### [Task goal]
Check every line of the data and copy the ones where "agent" appears.

### [Provided material]
====================

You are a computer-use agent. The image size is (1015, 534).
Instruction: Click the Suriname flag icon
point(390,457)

====================

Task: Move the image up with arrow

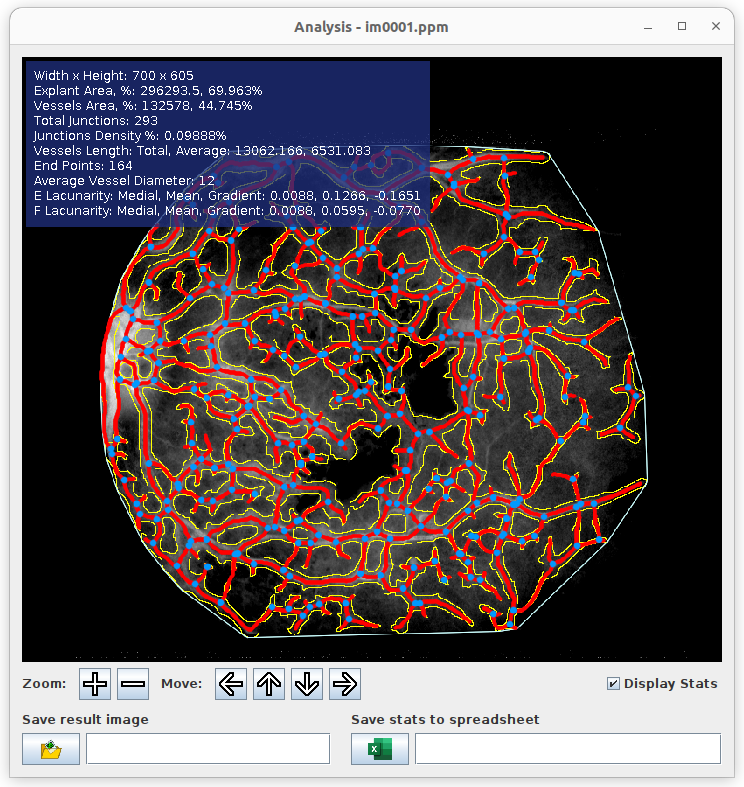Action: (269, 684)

====================

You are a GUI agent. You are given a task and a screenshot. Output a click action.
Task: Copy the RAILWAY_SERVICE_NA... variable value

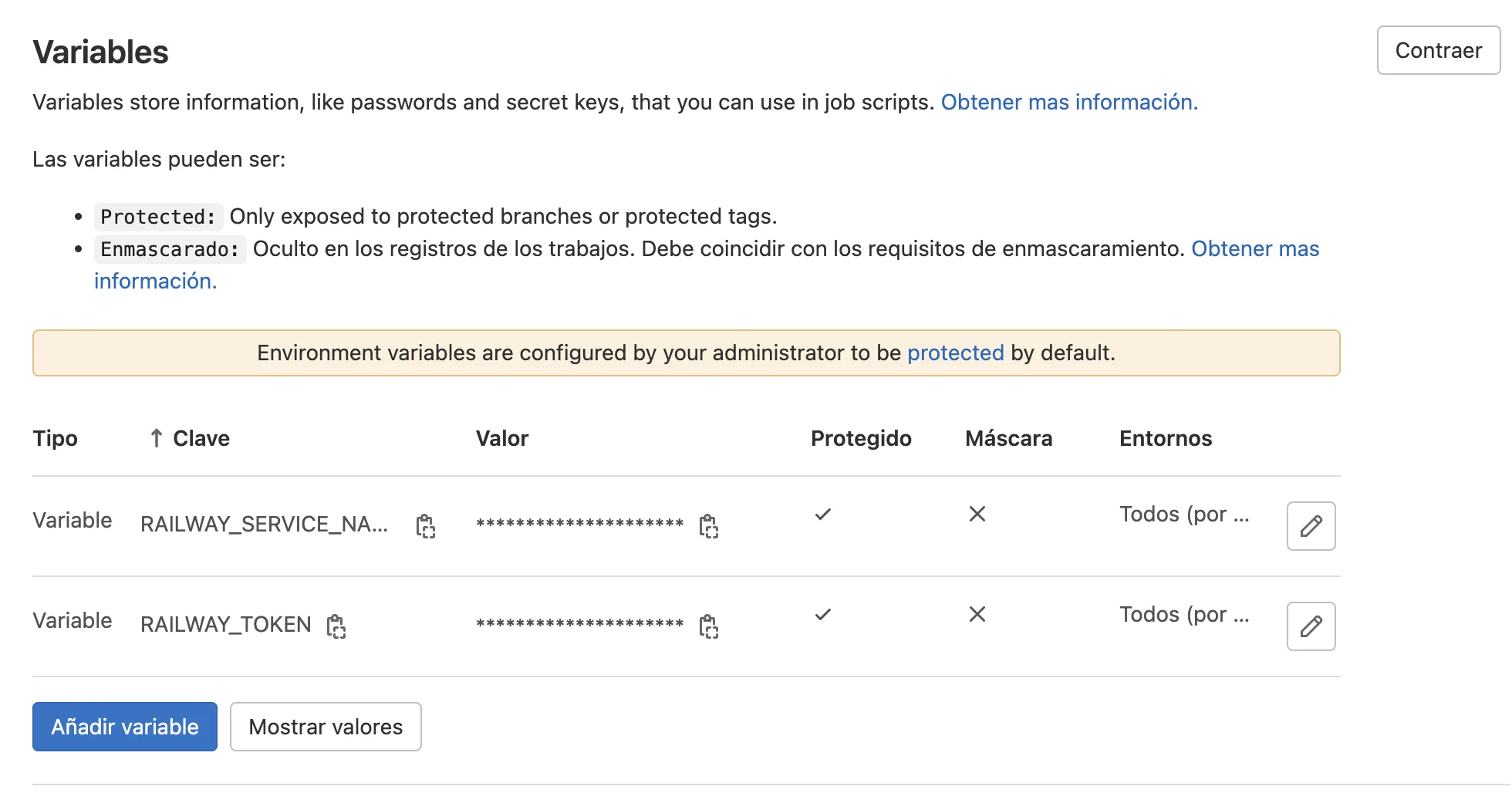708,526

====================

### [Solution to the exercise]
You are a computer-use agent. The image size is (1015, 534).
You are a GUI agent. You are given a task and a screenshot. Output a click action.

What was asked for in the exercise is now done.